(DATA FOR THIS TASK)

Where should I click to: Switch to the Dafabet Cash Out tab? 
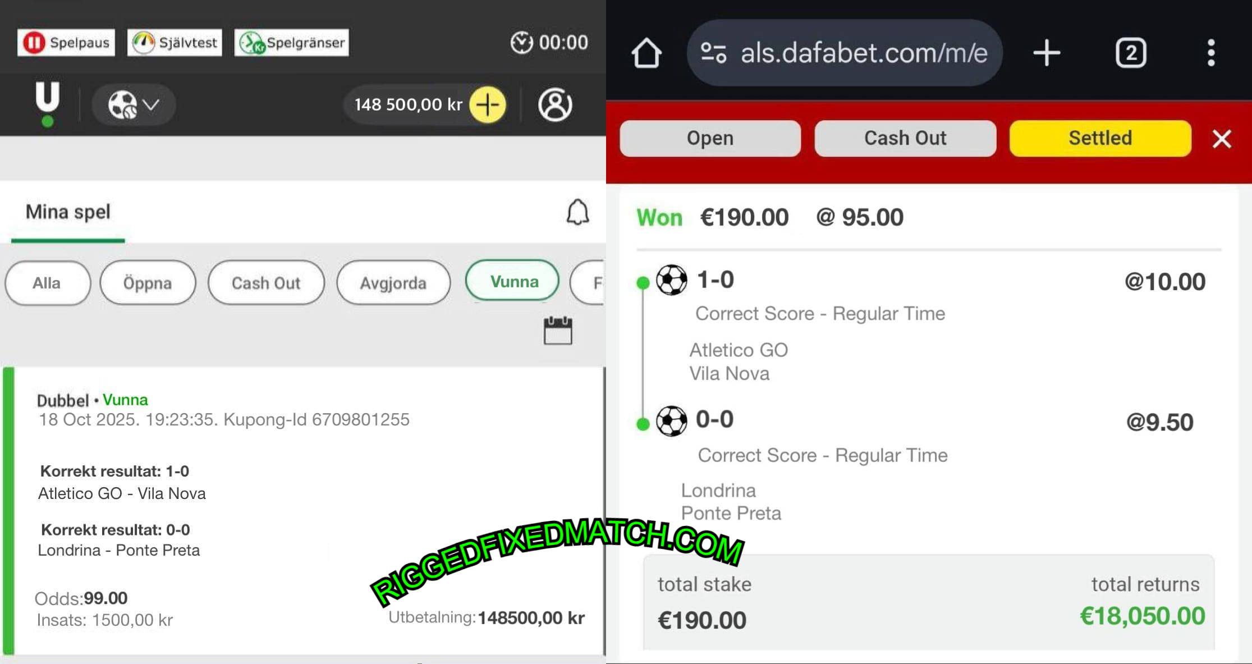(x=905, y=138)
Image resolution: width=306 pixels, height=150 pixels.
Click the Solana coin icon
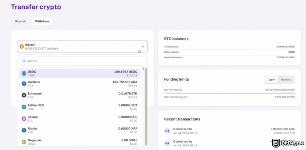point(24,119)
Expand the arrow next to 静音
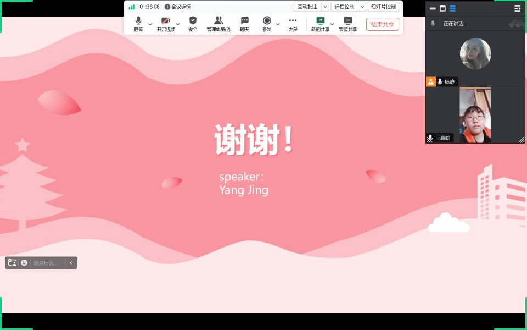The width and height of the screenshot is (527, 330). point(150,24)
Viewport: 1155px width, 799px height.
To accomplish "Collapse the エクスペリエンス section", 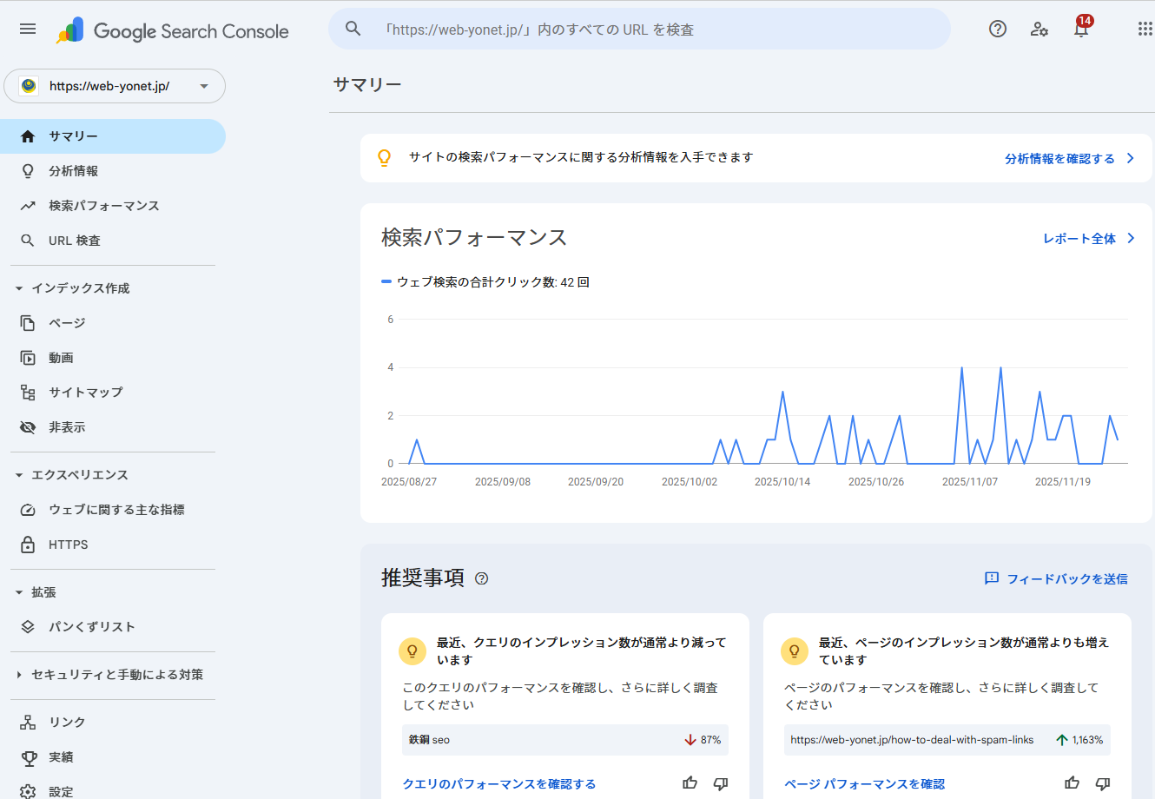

(EXERCISE)
Leaving out the pictures, output the listing above exactly as given.

(REPLY TO THE TASK)
Where should I click to: Switch to the Dafabet Cash Out tab? 
(x=905, y=138)
Image resolution: width=306 pixels, height=150 pixels.
Click the Solana coin icon
point(24,119)
Expand the arrow next to 静音
The width and height of the screenshot is (527, 330). point(150,24)
Viewport: 1155px width, 799px height.
To accomplish "Collapse the エクスペリエンス section", 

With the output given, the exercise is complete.